- _WHAT THIS TASK INVOLVES_
This exercise needs the complete data reproduced exactly.

• • • • •

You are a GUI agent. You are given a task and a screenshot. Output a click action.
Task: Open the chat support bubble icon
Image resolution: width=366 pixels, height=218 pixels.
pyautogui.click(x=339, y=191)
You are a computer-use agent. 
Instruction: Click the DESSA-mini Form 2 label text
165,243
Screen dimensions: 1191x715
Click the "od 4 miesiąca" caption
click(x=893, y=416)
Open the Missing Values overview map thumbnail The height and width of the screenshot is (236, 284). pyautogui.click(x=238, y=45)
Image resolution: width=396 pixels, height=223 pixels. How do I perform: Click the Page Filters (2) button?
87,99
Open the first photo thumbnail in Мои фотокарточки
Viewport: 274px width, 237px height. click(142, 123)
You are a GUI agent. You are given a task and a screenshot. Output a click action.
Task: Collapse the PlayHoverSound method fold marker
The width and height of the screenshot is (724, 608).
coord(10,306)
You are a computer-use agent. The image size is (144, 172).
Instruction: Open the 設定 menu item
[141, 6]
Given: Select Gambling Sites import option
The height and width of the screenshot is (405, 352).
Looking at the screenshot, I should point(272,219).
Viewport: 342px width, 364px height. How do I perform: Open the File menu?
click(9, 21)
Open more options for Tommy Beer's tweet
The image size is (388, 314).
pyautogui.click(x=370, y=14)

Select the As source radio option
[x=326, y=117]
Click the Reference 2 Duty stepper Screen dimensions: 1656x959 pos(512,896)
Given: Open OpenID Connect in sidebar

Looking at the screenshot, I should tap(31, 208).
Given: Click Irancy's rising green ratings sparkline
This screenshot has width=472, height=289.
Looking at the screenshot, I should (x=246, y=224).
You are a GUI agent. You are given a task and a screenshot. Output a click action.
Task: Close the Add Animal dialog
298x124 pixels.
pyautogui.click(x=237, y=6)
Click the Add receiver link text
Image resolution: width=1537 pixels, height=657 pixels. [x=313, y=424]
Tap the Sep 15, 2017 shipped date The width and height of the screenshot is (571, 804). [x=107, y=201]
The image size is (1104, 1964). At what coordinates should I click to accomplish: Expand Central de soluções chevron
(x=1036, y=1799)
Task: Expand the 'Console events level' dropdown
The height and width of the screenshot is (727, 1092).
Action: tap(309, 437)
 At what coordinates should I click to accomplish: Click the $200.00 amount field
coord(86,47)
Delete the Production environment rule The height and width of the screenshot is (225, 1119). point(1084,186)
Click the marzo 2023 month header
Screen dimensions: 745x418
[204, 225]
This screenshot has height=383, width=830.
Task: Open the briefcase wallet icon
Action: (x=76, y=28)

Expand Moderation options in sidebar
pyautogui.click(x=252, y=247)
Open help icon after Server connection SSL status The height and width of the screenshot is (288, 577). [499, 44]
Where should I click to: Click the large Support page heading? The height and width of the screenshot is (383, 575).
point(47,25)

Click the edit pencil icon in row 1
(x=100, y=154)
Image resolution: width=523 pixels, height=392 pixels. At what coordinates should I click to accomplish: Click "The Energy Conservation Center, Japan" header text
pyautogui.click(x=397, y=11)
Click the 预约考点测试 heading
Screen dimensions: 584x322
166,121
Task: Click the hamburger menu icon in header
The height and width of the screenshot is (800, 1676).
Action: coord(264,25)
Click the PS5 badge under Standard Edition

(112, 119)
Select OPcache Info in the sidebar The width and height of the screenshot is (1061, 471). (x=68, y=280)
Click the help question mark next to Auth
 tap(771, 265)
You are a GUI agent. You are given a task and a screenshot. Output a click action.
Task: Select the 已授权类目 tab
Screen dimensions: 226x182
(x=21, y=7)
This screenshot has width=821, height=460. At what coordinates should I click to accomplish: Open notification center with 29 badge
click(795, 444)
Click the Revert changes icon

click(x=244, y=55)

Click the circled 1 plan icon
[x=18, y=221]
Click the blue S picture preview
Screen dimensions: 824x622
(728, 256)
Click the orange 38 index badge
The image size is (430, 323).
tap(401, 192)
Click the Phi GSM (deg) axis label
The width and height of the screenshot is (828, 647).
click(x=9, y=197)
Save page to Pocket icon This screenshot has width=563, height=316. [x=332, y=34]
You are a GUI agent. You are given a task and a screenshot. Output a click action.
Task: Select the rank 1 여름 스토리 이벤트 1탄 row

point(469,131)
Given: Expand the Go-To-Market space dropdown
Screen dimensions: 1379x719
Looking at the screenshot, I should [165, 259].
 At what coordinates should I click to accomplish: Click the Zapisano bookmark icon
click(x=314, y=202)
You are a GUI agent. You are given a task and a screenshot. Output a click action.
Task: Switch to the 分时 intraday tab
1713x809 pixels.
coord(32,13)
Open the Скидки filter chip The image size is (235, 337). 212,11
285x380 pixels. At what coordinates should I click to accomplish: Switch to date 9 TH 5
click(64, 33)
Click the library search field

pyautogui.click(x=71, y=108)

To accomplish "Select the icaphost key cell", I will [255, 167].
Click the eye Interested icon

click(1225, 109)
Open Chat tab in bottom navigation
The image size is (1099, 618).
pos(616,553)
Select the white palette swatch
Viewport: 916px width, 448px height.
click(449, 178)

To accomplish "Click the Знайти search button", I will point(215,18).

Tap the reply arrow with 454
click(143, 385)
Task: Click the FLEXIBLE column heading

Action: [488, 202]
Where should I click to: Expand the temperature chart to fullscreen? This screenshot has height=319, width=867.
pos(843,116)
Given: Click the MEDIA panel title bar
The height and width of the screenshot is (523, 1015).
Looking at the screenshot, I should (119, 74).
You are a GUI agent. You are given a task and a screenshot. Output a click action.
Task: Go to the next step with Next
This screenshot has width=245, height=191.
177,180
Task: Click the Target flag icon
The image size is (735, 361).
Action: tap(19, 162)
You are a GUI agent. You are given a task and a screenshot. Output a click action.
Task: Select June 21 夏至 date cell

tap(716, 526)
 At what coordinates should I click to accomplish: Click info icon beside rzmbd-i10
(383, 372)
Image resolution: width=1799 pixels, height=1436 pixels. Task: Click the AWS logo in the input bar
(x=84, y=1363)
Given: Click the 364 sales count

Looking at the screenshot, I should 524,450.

• • • • •

- _ANSWER AREA_
You are a GUI agent. You are given a task and a screenshot. Output a click action.
Task: Open the chat support bubble icon
Image resolution: width=366 pixels, height=218 pixels.
pyautogui.click(x=339, y=191)
You are a computer-use agent. 
Instruction: Click the DESSA-mini Form 2 label text
165,243
Screen dimensions: 1191x715
Click the "od 4 miesiąca" caption
click(x=893, y=416)
Open the Missing Values overview map thumbnail The height and width of the screenshot is (236, 284). pyautogui.click(x=238, y=45)
Image resolution: width=396 pixels, height=223 pixels. How do I perform: Click the Page Filters (2) button?
87,99
Open the first photo thumbnail in Мои фотокарточки
Viewport: 274px width, 237px height. click(142, 123)
You are a GUI agent. You are given a task and a screenshot. Output a click action.
Task: Collapse the PlayHoverSound method fold marker
The width and height of the screenshot is (724, 608).
coord(10,306)
You are a computer-use agent. The image size is (144, 172).
Instruction: Open the 設定 menu item
[141, 6]
Given: Select Gambling Sites import option
The height and width of the screenshot is (405, 352).
Looking at the screenshot, I should point(272,219).
Viewport: 342px width, 364px height. How do I perform: Open the File menu?
click(9, 21)
Open more options for Tommy Beer's tweet
The image size is (388, 314).
pyautogui.click(x=370, y=14)

Select the As source radio option
[x=326, y=117]
Click the Reference 2 Duty stepper Screen dimensions: 1656x959 pos(512,896)
Given: Open OpenID Connect in sidebar

Looking at the screenshot, I should tap(31, 208).
Given: Click Irancy's rising green ratings sparkline
This screenshot has width=472, height=289.
Looking at the screenshot, I should (x=246, y=224).
You are a GUI agent. You are given a task and a screenshot. Output a click action.
Task: Close the Add Animal dialog
298x124 pixels.
pyautogui.click(x=237, y=6)
Click the Add receiver link text
Image resolution: width=1537 pixels, height=657 pixels. [x=313, y=424]
Tap the Sep 15, 2017 shipped date The width and height of the screenshot is (571, 804). [x=107, y=201]
The image size is (1104, 1964). At what coordinates should I click to accomplish: Expand Central de soluções chevron
(x=1036, y=1799)
Task: Expand the 'Console events level' dropdown
The height and width of the screenshot is (727, 1092).
Action: tap(309, 437)
 At what coordinates should I click to accomplish: Click the $200.00 amount field
coord(86,47)
Delete the Production environment rule The height and width of the screenshot is (225, 1119). point(1084,186)
Click the marzo 2023 month header
Screen dimensions: 745x418
[204, 225]
This screenshot has height=383, width=830.
Task: Open the briefcase wallet icon
Action: (x=76, y=28)

Expand Moderation options in sidebar
pyautogui.click(x=252, y=247)
Open help icon after Server connection SSL status The height and width of the screenshot is (288, 577). [499, 44]
Where should I click to: Click the large Support page heading? The height and width of the screenshot is (383, 575).
point(47,25)

Click the edit pencil icon in row 1
(x=100, y=154)
Image resolution: width=523 pixels, height=392 pixels. At what coordinates should I click to accomplish: Click "The Energy Conservation Center, Japan" header text
pyautogui.click(x=397, y=11)
Click the 预约考点测试 heading
Screen dimensions: 584x322
166,121
Task: Click the hamburger menu icon in header
The height and width of the screenshot is (800, 1676).
Action: coord(264,25)
Click the PS5 badge under Standard Edition

(112, 119)
Select OPcache Info in the sidebar The width and height of the screenshot is (1061, 471). (x=68, y=280)
Click the help question mark next to Auth
 tap(771, 265)
You are a GUI agent. You are given a task and a screenshot. Output a click action.
Task: Select the 已授权类目 tab
Screen dimensions: 226x182
(x=21, y=7)
This screenshot has width=821, height=460. At what coordinates should I click to accomplish: Open notification center with 29 badge
click(795, 444)
Click the Revert changes icon

click(x=244, y=55)

Click the circled 1 plan icon
[x=18, y=221]
Click the blue S picture preview
Screen dimensions: 824x622
(728, 256)
Click the orange 38 index badge
The image size is (430, 323).
tap(401, 192)
Click the Phi GSM (deg) axis label
The width and height of the screenshot is (828, 647).
click(x=9, y=197)
Save page to Pocket icon This screenshot has width=563, height=316. [x=332, y=34]
You are a GUI agent. You are given a task and a screenshot. Output a click action.
Task: Select the rank 1 여름 스토리 이벤트 1탄 row

point(469,131)
Given: Expand the Go-To-Market space dropdown
Screen dimensions: 1379x719
Looking at the screenshot, I should [165, 259].
 At what coordinates should I click to accomplish: Click the Zapisano bookmark icon
click(x=314, y=202)
You are a GUI agent. You are given a task and a screenshot. Output a click action.
Task: Switch to the 分时 intraday tab
1713x809 pixels.
coord(32,13)
Open the Скидки filter chip The image size is (235, 337). 212,11
285x380 pixels. At what coordinates should I click to accomplish: Switch to date 9 TH 5
click(64, 33)
Click the library search field

pyautogui.click(x=71, y=108)

To accomplish "Select the icaphost key cell", I will [255, 167].
Click the eye Interested icon

click(1225, 109)
Open Chat tab in bottom navigation
The image size is (1099, 618).
pos(616,553)
Select the white palette swatch
Viewport: 916px width, 448px height.
click(449, 178)

To accomplish "Click the Знайти search button", I will point(215,18).

Tap the reply arrow with 454
click(143, 385)
Task: Click the FLEXIBLE column heading

Action: [488, 202]
Where should I click to: Expand the temperature chart to fullscreen? This screenshot has height=319, width=867.
pos(843,116)
Given: Click the MEDIA panel title bar
The height and width of the screenshot is (523, 1015).
Looking at the screenshot, I should (119, 74).
You are a GUI agent. You are given a task and a screenshot. Output a click action.
Task: Go to the next step with Next
This screenshot has width=245, height=191.
177,180
Task: Click the Target flag icon
The image size is (735, 361).
Action: tap(19, 162)
You are a GUI agent. You are given a task and a screenshot. Output a click action.
Task: Select June 21 夏至 date cell

tap(716, 526)
 At what coordinates should I click to accomplish: Click info icon beside rzmbd-i10
(383, 372)
Image resolution: width=1799 pixels, height=1436 pixels. Task: Click the AWS logo in the input bar
(x=84, y=1363)
Given: Click the 364 sales count

Looking at the screenshot, I should 524,450.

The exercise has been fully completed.